-- START Available data --

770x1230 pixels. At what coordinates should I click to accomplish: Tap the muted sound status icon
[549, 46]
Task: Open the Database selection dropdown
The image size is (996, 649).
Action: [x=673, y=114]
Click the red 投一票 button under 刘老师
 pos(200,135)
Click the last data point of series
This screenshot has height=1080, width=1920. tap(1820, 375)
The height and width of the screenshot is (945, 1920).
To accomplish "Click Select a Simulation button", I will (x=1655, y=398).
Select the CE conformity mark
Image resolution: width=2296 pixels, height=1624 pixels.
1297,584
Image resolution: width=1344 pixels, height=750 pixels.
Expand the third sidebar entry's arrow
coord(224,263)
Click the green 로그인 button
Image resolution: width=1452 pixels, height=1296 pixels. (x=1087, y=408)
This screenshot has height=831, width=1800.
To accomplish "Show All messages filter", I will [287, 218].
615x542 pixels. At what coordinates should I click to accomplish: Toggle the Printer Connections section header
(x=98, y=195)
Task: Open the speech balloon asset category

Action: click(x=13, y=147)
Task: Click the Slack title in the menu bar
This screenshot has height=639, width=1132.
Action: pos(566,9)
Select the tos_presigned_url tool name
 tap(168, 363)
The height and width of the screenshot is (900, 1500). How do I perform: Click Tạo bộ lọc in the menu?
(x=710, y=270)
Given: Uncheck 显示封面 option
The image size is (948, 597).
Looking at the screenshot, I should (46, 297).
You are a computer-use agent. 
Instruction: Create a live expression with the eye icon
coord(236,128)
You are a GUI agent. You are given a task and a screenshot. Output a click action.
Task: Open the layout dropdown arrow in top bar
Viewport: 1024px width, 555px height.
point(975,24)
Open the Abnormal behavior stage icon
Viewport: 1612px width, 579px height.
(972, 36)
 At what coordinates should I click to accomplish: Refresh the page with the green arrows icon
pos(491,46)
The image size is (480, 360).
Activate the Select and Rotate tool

-- END Available data --

Exercise instructions.
Write out all the items above again, substituting "Screen size" for "Viewport" and keeping everything else the same.

Answer to this problem.
770x1230 pixels. At what coordinates should I click to accomplish: Tap the muted sound status icon
[549, 46]
Task: Open the Database selection dropdown
The image size is (996, 649).
Action: [x=673, y=114]
Click the red 投一票 button under 刘老师
 pos(200,135)
Click the last data point of series
This screenshot has height=1080, width=1920. tap(1820, 375)
The height and width of the screenshot is (945, 1920).
To accomplish "Click Select a Simulation button", I will (x=1655, y=398).
Select the CE conformity mark
Image resolution: width=2296 pixels, height=1624 pixels.
1297,584
Image resolution: width=1344 pixels, height=750 pixels.
Expand the third sidebar entry's arrow
coord(224,263)
Click the green 로그인 button
Image resolution: width=1452 pixels, height=1296 pixels. (x=1087, y=408)
This screenshot has height=831, width=1800.
To accomplish "Show All messages filter", I will [287, 218].
615x542 pixels. At what coordinates should I click to accomplish: Toggle the Printer Connections section header
(x=98, y=195)
Task: Open the speech balloon asset category

Action: click(x=13, y=147)
Task: Click the Slack title in the menu bar
This screenshot has height=639, width=1132.
Action: pos(566,9)
Select the tos_presigned_url tool name
 tap(168, 363)
The height and width of the screenshot is (900, 1500). How do I perform: Click Tạo bộ lọc in the menu?
(x=710, y=270)
Given: Uncheck 显示封面 option
The image size is (948, 597).
Looking at the screenshot, I should (46, 297).
You are a computer-use agent. 
Instruction: Create a live expression with the eye icon
coord(236,128)
You are a GUI agent. You are given a task and a screenshot. Output a click action.
Task: Open the layout dropdown arrow in top bar
Screen size: 1024px width, 555px height.
point(975,24)
Open the Abnormal behavior stage icon
Screen size: 1612px width, 579px height.
(972, 36)
 At what coordinates should I click to accomplish: Refresh the page with the green arrows icon
pos(491,46)
The image size is (480, 360).
Activate the Select and Rotate tool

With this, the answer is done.